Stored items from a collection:
——————

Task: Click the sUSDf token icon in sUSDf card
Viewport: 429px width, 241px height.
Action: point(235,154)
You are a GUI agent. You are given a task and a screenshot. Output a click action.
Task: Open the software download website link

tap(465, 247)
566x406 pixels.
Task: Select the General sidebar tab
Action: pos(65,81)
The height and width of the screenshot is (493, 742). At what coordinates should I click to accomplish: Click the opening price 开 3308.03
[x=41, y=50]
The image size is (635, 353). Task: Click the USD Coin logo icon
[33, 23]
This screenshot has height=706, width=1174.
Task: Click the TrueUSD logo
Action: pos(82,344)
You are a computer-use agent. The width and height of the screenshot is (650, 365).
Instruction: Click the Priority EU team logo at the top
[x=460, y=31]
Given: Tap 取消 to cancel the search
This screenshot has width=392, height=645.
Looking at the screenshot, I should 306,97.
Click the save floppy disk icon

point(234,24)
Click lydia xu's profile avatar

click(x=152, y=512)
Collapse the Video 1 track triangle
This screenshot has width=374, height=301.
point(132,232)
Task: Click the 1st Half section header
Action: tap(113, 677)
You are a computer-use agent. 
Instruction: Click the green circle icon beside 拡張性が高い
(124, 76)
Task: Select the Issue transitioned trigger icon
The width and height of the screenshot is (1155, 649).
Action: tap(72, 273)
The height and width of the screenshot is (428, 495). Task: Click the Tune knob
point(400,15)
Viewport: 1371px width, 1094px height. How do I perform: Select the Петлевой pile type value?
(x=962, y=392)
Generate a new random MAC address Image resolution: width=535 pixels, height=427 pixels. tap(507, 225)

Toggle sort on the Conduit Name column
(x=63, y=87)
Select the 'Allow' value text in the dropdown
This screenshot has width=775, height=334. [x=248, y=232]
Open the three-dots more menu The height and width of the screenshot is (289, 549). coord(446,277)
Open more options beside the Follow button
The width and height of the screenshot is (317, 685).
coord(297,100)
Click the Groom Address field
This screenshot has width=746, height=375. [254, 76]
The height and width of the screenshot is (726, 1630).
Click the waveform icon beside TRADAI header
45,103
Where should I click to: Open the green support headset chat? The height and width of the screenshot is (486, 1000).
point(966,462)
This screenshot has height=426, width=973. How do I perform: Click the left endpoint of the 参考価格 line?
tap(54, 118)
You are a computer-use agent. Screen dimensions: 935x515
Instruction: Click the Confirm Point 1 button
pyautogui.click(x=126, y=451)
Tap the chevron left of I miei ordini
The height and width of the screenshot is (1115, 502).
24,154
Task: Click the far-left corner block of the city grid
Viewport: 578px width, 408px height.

——————

Assignment: Every entry above should be given again exactly as shown.

Response area:
Task: Click the sUSDf token icon in sUSDf card
Viewport: 429px width, 241px height.
Action: point(235,154)
You are a GUI agent. You are given a task and a screenshot. Output a click action.
Task: Open the software download website link

tap(465, 247)
566x406 pixels.
Task: Select the General sidebar tab
Action: pos(65,81)
The height and width of the screenshot is (493, 742). At what coordinates should I click to accomplish: Click the opening price 开 3308.03
[x=41, y=50]
The image size is (635, 353). Task: Click the USD Coin logo icon
[33, 23]
This screenshot has height=706, width=1174.
Task: Click the TrueUSD logo
Action: pos(82,344)
You are a computer-use agent. The width and height of the screenshot is (650, 365).
Instruction: Click the Priority EU team logo at the top
[x=460, y=31]
Given: Tap 取消 to cancel the search
This screenshot has width=392, height=645.
Looking at the screenshot, I should 306,97.
Click the save floppy disk icon

point(234,24)
Click lydia xu's profile avatar

click(x=152, y=512)
Collapse the Video 1 track triangle
This screenshot has width=374, height=301.
point(132,232)
Task: Click the 1st Half section header
Action: tap(113, 677)
You are a computer-use agent. 
Instruction: Click the green circle icon beside 拡張性が高い
(124, 76)
Task: Select the Issue transitioned trigger icon
The width and height of the screenshot is (1155, 649).
Action: tap(72, 273)
The height and width of the screenshot is (428, 495). Task: Click the Tune knob
point(400,15)
Viewport: 1371px width, 1094px height. How do I perform: Select the Петлевой pile type value?
(x=962, y=392)
Generate a new random MAC address Image resolution: width=535 pixels, height=427 pixels. tap(507, 225)

Toggle sort on the Conduit Name column
(x=63, y=87)
Select the 'Allow' value text in the dropdown
This screenshot has width=775, height=334. [x=248, y=232]
Open the three-dots more menu The height and width of the screenshot is (289, 549). coord(446,277)
Open more options beside the Follow button
The width and height of the screenshot is (317, 685).
coord(297,100)
Click the Groom Address field
This screenshot has width=746, height=375. [254, 76]
The height and width of the screenshot is (726, 1630).
Click the waveform icon beside TRADAI header
45,103
Where should I click to: Open the green support headset chat? The height and width of the screenshot is (486, 1000).
point(966,462)
This screenshot has height=426, width=973. How do I perform: Click the left endpoint of the 参考価格 line?
tap(54, 118)
You are a computer-use agent. Screen dimensions: 935x515
Instruction: Click the Confirm Point 1 button
pyautogui.click(x=126, y=451)
Tap the chevron left of I miei ordini
The height and width of the screenshot is (1115, 502).
24,154
Task: Click the far-left corner block of the city grid
Viewport: 578px width, 408px height.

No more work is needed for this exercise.